__INFORMATION SHOWN__:
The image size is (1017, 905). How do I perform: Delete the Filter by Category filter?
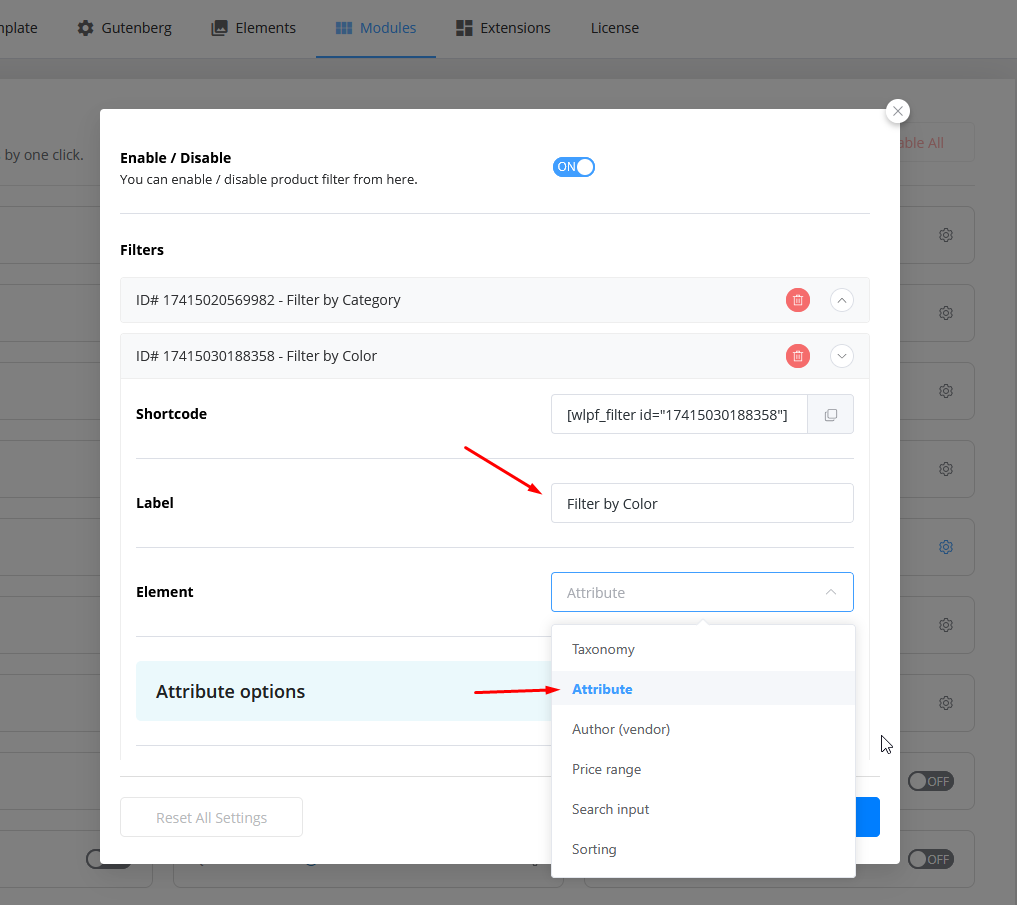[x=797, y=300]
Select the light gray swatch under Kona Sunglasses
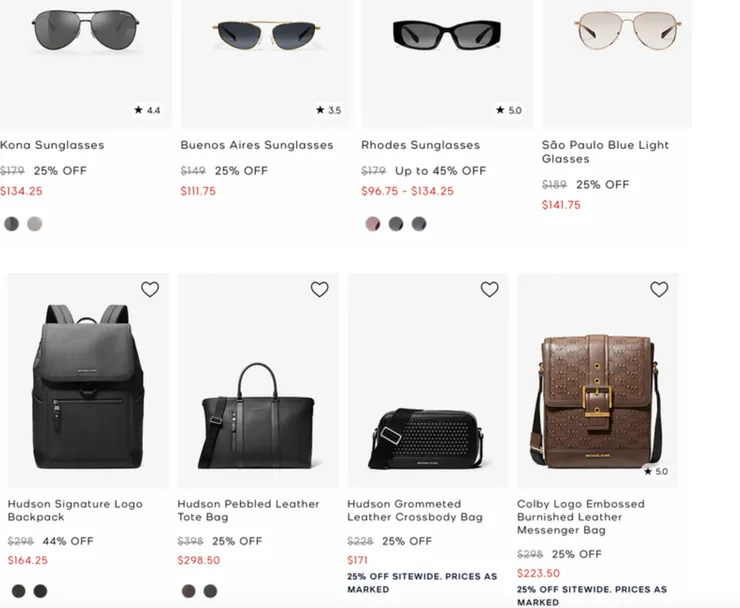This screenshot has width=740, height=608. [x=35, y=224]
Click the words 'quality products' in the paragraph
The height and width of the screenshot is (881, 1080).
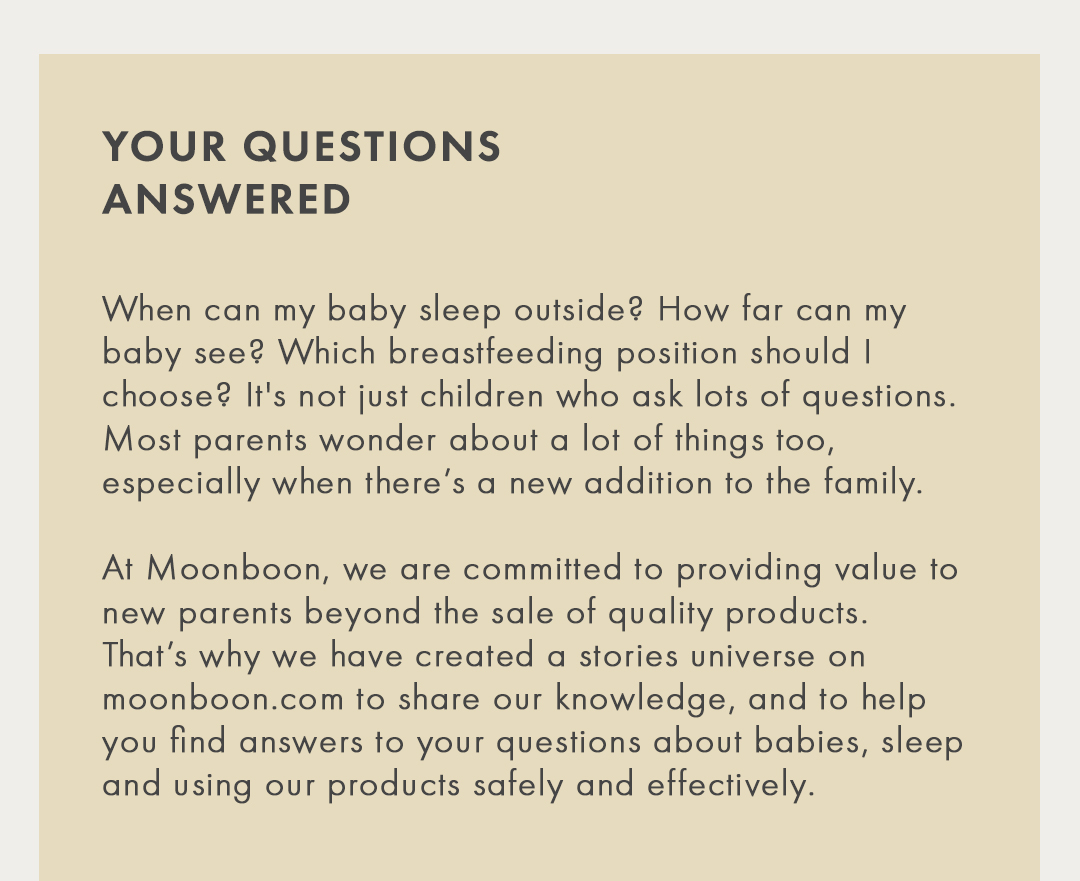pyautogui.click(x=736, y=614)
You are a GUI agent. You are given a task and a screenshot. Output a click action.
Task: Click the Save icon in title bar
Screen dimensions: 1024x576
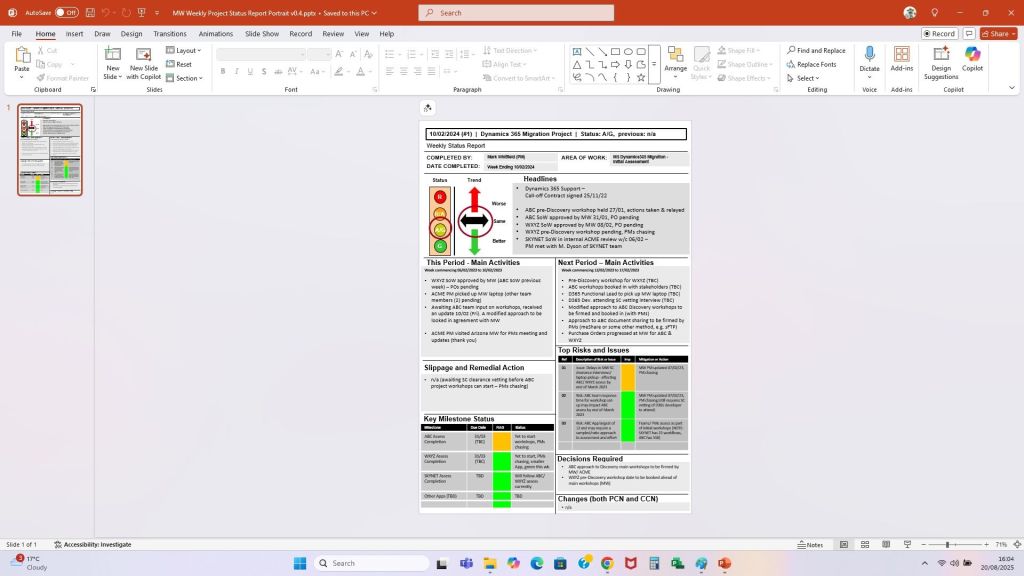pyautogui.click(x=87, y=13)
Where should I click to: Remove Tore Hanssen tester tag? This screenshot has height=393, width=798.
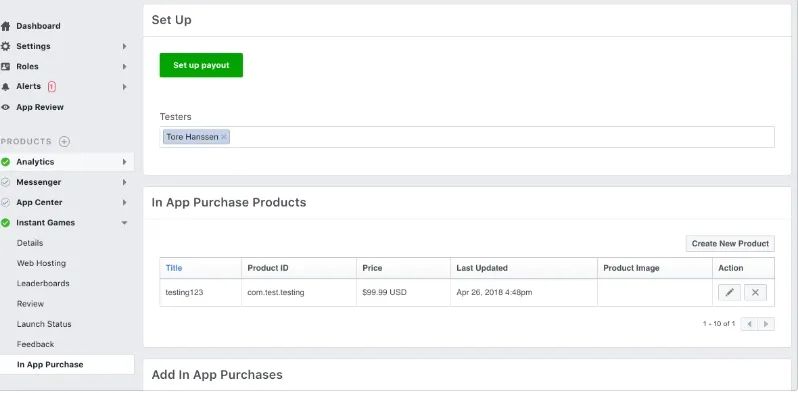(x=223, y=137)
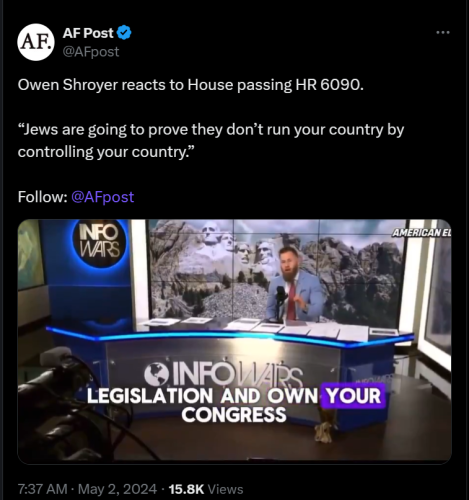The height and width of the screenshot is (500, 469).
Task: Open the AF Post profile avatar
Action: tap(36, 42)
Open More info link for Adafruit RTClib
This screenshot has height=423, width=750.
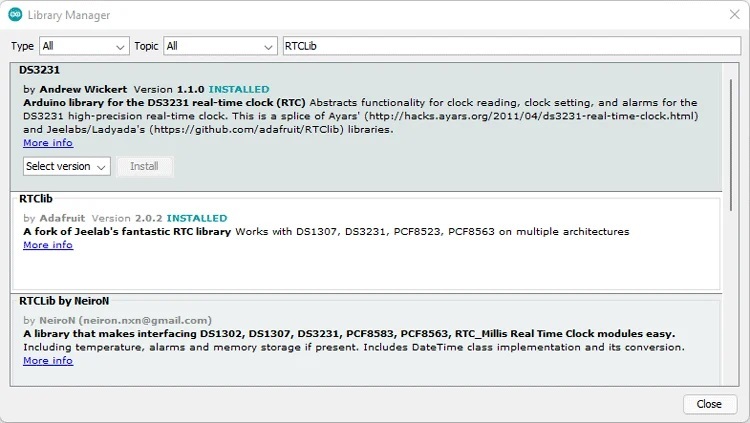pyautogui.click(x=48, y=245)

__INSTRUCTIONS FOR THE TASK__:
Please write the material out again exactly as shown above, minus any pictures.

__EXERCISE ANSWER__:
The image size is (1017, 905). How do I perform: Delete the Filter by Category filter?
[x=797, y=300]
Select the light gray swatch under Kona Sunglasses
This screenshot has width=740, height=608. [x=35, y=224]
Click the words 'quality products' in the paragraph
The height and width of the screenshot is (881, 1080).
pyautogui.click(x=736, y=614)
You are a GUI agent. You are given a task and a screenshot. Output a click action.
Task: Click the Save icon in title bar
Screen dimensions: 1024x576
pyautogui.click(x=87, y=13)
Where should I click to: Remove Tore Hanssen tester tag? This screenshot has height=393, width=798.
(x=223, y=137)
The height and width of the screenshot is (500, 469).
Task: Open the AF Post profile avatar
Action: tap(36, 42)
Open More info link for Adafruit RTClib
This screenshot has height=423, width=750.
pyautogui.click(x=48, y=245)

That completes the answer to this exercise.